The sole difference between sub_6BBB10 and sub_6BBEE0 is that sub_6BBB10 emits "false," for IsMutable and adds a3("const ") before the noexcept qualifier on operator(), while sub_6BBEE0 emits "true," and omits the const. They are otherwise structurally identical -- 238 vs 236 lines, the 2-line difference being exactly the a3("const ") call.

See Host-Device Lambda Wrapper for the complete internal structure of each specialization.

Step 10: `__nv_hdl_helper_trait_outer` (Base Specializations)
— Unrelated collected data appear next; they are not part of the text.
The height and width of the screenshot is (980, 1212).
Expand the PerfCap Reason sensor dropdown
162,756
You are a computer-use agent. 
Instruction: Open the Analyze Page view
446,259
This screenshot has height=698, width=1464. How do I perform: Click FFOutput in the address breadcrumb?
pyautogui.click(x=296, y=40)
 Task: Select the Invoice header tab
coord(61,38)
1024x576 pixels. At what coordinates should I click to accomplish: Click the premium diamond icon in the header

The deduction helper trait that extracts the wrapper type from a lambda's operator() signature:

template <bool IsMutable, bool HasFuncPtrConv, typename ...CaptureArgs>
struct __nv_hdl_helper_trait_outer {
    template <typename Tag, typename Lambda>
    struct __nv_hdl_helper_trait
        : public __nv_hdl_helper_trait<Tag, decltype(&Lambda::operator())> { };

    // Match const operator() (non-mutable lambda):
    template <typename Tag, typename C, typename R, typename... OpFuncArgs>
    struct __nv_hdl_helper_trait<Tag, R(C::*)(OpFuncArgs...) const> {
        template <typename Lambda>
        static auto get(Lambda lam, CaptureArgs... args)
            -> __nv_hdl_wrapper_t<IsMutable, HasFuncPtrConv, false,
                                   Tag, R(OpFuncArgs...), CaptureArgs...>;
    };

    // Match non-const operator() (mutable lambda):
    template <typename Tag, typename C, typename R, typename... OpFuncArgs>
    struct __nv_hdl_helper_trait<Tag, R(C::*)(OpFuncArgs...)> {
        template <typename Lambda>
        static auto get(Lambda lam, CaptureArgs... args)
            -> __nv_hdl_wrapper_t<IsMutable, HasFuncPtrConv, false,
                                   Tag, R(OpFuncArgs...), CaptureArgs...>;
    };

The primary __nv_hdl_helper_trait inherits from a specialization on decltype(&Lambda::operator()). The compiler deduces the member function pointer type and pattern-matches against the const or non-const specialization. Both produce NeverThrows=false.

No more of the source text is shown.